* **Do this**: Reproduce the rows below verbatim, from the first one down through the line containing "[x=147, y=335]", both ends included.

* **Material supplied**:
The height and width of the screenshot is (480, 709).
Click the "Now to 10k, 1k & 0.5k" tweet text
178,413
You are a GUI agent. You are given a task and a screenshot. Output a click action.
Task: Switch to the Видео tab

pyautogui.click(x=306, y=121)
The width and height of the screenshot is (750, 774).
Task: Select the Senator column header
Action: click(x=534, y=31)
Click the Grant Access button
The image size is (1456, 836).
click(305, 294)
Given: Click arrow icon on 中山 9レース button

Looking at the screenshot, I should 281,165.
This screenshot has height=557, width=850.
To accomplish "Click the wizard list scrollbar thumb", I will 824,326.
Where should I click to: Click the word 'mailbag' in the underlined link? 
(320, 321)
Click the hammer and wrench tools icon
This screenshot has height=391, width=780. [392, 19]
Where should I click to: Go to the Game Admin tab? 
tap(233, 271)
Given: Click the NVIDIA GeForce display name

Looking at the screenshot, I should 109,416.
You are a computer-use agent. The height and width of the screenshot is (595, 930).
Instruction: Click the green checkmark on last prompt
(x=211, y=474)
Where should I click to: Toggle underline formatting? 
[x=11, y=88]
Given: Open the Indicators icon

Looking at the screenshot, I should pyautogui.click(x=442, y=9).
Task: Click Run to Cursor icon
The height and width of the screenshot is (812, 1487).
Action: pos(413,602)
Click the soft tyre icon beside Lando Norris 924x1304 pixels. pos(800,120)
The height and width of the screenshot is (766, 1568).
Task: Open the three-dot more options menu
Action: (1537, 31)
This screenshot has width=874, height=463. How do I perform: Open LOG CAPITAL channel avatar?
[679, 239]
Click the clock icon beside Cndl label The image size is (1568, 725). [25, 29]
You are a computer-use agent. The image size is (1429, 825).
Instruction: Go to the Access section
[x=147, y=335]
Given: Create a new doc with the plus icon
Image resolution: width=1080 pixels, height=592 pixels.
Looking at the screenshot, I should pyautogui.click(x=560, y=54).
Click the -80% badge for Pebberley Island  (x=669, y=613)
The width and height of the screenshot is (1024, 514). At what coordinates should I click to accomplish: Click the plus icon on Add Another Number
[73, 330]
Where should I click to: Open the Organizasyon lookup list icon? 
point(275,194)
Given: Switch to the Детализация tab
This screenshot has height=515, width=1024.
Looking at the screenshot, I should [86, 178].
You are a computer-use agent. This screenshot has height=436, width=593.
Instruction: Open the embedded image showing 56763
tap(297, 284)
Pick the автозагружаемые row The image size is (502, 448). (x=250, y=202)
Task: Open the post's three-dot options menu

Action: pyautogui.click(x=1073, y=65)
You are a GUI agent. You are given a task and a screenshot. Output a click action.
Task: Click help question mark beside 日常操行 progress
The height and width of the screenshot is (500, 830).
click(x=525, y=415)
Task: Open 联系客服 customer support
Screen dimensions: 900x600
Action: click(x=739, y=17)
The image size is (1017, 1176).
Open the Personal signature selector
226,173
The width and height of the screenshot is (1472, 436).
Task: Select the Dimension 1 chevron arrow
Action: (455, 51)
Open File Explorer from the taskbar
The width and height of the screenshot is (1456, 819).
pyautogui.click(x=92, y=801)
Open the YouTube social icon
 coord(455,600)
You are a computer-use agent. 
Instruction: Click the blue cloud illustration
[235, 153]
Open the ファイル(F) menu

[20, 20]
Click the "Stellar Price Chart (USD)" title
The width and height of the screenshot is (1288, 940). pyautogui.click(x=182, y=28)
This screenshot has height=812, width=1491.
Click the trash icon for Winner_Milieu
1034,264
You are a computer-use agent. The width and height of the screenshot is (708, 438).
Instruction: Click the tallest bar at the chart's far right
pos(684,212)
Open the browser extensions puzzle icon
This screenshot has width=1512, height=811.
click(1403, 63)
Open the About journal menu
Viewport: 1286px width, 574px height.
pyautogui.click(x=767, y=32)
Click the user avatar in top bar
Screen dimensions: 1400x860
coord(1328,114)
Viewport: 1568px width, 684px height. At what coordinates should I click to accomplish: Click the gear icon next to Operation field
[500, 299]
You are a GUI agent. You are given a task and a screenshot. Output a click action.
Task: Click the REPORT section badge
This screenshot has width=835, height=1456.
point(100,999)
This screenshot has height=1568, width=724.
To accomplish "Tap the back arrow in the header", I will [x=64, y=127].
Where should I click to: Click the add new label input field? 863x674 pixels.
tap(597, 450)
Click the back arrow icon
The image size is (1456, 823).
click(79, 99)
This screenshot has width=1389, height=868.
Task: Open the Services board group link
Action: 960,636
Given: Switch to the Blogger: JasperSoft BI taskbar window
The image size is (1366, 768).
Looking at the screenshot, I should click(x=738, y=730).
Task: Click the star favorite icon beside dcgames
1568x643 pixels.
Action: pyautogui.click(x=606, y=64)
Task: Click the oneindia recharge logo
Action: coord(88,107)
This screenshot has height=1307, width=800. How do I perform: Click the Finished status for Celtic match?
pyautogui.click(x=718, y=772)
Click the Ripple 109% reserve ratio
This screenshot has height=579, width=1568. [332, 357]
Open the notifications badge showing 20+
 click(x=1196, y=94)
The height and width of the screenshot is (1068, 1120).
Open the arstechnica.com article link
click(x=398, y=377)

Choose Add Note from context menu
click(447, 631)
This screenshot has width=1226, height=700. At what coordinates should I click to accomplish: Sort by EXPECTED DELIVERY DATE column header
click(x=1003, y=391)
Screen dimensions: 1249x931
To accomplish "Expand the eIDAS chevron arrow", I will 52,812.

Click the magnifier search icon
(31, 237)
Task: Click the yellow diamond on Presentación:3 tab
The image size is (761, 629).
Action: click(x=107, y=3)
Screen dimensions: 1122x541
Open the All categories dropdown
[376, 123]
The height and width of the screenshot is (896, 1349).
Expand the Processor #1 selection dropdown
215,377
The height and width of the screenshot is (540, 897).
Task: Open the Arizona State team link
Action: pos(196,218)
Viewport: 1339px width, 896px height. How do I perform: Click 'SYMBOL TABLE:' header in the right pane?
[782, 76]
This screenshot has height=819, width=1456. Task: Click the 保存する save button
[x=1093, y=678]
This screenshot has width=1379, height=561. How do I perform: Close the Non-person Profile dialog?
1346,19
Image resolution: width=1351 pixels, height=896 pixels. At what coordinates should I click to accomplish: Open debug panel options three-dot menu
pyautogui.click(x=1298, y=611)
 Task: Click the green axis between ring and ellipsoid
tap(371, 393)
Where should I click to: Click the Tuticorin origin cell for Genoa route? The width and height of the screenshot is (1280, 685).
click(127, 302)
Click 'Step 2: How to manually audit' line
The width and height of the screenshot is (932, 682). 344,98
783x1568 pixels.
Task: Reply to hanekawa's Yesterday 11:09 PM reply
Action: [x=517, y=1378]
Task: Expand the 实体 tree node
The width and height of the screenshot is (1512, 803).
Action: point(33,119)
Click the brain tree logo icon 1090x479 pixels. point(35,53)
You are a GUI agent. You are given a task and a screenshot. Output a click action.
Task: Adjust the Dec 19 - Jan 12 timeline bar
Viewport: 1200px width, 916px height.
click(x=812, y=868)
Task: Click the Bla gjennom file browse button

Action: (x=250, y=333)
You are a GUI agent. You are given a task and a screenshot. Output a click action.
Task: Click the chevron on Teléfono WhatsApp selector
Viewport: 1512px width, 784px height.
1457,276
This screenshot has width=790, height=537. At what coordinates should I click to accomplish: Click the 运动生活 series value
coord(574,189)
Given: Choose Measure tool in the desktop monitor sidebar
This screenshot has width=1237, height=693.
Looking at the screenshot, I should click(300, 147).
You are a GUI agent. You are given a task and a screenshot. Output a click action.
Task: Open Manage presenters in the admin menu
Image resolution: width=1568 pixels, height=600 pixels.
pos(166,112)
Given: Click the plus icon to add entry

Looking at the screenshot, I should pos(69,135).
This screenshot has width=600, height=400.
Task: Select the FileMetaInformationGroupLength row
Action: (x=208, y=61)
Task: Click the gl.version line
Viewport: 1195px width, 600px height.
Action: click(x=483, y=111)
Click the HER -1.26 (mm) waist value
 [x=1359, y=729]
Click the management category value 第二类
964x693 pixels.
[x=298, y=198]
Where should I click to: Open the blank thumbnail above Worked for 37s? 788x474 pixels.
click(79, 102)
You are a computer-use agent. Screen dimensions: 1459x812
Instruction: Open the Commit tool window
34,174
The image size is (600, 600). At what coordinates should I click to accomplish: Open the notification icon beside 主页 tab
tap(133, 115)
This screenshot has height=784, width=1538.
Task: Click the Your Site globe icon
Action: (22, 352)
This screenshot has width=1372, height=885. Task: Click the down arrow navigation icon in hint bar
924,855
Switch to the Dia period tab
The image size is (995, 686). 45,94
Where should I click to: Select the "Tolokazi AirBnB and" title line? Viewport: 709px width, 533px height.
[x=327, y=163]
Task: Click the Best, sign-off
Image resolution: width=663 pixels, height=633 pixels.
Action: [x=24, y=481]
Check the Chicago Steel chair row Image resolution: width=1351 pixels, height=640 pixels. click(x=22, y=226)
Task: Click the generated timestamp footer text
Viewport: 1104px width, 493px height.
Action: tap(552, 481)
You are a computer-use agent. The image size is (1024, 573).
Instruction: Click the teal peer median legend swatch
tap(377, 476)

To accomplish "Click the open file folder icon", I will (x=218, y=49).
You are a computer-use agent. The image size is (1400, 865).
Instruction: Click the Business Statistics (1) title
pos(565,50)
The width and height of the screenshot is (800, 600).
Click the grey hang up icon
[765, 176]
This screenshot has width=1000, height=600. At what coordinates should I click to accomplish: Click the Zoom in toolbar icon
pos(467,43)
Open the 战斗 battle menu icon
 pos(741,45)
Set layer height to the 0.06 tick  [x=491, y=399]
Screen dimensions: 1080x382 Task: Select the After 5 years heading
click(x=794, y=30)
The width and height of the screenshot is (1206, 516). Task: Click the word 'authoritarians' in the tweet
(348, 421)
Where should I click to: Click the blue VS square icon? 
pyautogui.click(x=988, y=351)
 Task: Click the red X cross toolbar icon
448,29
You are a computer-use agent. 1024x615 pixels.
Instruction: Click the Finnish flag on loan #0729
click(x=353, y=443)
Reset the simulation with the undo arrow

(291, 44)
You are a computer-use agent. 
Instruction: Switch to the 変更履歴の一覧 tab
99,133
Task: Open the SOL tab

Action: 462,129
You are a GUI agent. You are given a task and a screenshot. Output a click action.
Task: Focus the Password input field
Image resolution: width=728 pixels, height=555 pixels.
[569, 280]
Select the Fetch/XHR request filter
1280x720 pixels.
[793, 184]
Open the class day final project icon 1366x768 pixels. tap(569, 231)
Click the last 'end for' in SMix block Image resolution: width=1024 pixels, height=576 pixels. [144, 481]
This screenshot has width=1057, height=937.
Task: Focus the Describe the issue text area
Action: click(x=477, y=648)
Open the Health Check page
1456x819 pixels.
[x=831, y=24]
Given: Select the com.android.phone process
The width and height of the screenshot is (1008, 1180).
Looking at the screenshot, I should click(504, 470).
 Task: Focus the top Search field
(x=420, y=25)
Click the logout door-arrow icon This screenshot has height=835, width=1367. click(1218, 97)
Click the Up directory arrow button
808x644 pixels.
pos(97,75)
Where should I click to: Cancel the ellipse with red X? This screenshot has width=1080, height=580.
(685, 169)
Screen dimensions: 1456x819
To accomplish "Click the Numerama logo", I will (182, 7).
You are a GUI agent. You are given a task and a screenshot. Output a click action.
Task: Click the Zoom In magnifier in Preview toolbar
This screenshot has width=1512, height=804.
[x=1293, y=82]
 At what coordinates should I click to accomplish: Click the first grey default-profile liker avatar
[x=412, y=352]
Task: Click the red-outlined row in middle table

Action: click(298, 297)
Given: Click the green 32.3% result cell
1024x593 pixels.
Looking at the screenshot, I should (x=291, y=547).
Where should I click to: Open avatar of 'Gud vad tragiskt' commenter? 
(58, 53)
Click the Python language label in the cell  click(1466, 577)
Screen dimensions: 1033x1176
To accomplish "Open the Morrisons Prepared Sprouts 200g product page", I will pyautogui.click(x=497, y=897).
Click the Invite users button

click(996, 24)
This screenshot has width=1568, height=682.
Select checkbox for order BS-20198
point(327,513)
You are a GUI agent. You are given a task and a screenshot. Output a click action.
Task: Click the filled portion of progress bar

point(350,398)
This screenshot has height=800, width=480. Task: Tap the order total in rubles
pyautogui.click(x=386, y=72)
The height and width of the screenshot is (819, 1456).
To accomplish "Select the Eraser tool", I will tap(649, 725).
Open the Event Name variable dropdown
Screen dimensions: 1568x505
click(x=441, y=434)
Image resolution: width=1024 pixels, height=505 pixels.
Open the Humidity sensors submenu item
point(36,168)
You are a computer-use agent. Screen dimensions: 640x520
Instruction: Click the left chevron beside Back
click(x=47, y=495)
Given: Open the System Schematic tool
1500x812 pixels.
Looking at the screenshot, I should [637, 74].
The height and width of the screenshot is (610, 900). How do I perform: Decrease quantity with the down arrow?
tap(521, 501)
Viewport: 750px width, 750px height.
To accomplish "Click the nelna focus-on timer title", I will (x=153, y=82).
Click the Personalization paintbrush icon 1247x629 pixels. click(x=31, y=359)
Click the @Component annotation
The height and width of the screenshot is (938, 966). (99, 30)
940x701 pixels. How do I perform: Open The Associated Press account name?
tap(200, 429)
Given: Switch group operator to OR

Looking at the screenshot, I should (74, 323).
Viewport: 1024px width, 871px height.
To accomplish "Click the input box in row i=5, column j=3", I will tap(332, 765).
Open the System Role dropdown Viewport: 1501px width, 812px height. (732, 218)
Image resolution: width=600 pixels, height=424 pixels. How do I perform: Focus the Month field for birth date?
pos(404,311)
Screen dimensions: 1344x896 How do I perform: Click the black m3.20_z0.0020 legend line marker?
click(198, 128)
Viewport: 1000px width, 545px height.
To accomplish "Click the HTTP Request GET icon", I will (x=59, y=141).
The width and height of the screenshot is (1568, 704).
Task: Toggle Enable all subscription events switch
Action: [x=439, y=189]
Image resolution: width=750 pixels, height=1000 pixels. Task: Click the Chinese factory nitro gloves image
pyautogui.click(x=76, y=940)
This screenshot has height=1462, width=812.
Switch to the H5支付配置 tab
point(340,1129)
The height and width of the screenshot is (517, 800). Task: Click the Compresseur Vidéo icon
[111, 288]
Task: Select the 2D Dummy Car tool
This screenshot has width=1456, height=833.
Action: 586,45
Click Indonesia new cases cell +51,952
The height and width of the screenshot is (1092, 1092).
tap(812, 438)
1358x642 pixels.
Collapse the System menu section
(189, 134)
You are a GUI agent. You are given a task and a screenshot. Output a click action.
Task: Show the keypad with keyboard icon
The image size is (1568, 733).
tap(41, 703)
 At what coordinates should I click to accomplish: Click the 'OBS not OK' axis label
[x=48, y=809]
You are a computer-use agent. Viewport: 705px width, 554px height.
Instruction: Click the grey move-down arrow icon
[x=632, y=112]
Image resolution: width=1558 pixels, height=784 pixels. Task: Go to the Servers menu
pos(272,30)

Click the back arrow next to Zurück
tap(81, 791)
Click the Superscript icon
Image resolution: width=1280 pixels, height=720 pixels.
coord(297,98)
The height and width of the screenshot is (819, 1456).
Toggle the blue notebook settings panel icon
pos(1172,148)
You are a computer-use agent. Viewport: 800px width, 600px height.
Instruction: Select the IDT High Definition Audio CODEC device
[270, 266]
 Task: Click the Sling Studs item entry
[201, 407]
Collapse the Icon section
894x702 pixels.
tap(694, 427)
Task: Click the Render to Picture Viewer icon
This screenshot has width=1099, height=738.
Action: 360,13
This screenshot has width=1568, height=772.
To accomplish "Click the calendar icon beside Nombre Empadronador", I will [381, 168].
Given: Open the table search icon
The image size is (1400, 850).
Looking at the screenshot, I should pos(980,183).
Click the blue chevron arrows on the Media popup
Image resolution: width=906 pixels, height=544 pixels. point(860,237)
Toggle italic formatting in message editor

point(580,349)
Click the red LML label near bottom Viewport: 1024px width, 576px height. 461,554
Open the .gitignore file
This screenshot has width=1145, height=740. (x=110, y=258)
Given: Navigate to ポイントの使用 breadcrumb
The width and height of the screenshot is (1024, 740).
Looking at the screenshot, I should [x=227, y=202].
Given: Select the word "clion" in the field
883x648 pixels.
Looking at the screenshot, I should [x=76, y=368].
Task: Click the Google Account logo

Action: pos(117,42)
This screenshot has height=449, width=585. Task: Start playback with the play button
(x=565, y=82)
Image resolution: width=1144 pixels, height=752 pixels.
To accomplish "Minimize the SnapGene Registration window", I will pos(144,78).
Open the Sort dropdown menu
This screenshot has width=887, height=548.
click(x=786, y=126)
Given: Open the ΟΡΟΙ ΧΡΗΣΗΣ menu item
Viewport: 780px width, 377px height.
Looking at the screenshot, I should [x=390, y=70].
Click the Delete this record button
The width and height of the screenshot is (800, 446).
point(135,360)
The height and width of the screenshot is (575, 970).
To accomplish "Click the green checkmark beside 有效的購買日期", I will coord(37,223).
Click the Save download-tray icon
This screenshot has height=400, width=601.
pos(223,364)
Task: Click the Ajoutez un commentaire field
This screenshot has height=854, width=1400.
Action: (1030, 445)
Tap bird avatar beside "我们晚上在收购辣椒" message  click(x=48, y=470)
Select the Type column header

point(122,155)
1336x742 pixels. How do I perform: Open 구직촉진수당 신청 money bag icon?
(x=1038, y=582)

* **Solution to this exercise**:
The height and width of the screenshot is (480, 709).
Click the "Now to 10k, 1k & 0.5k" tweet text
178,413
You are a GUI agent. You are given a task and a screenshot. Output a click action.
Task: Switch to the Видео tab

pyautogui.click(x=306, y=121)
The width and height of the screenshot is (750, 774).
Task: Select the Senator column header
Action: click(x=534, y=31)
Click the Grant Access button
The image size is (1456, 836).
click(305, 294)
Given: Click arrow icon on 中山 9レース button

Looking at the screenshot, I should 281,165.
This screenshot has height=557, width=850.
To accomplish "Click the wizard list scrollbar thumb", I will 824,326.
Where should I click to: Click the word 'mailbag' in the underlined link? 
(320, 321)
Click the hammer and wrench tools icon
This screenshot has height=391, width=780. [392, 19]
Where should I click to: Go to the Game Admin tab? 
tap(233, 271)
Given: Click the NVIDIA GeForce display name

Looking at the screenshot, I should 109,416.
You are a computer-use agent. The height and width of the screenshot is (595, 930).
Instruction: Click the green checkmark on last prompt
(x=211, y=474)
Where should I click to: Toggle underline formatting? 
[x=11, y=88]
Given: Open the Indicators icon

Looking at the screenshot, I should pyautogui.click(x=442, y=9).
Task: Click Run to Cursor icon
The height and width of the screenshot is (812, 1487).
Action: pos(413,602)
Click the soft tyre icon beside Lando Norris 924x1304 pixels. pos(800,120)
The height and width of the screenshot is (766, 1568).
Task: Open the three-dot more options menu
Action: (1537, 31)
This screenshot has width=874, height=463. How do I perform: Open LOG CAPITAL channel avatar?
[679, 239]
Click the clock icon beside Cndl label The image size is (1568, 725). [25, 29]
You are a computer-use agent. The image size is (1429, 825).
Instruction: Go to the Access section
[x=147, y=335]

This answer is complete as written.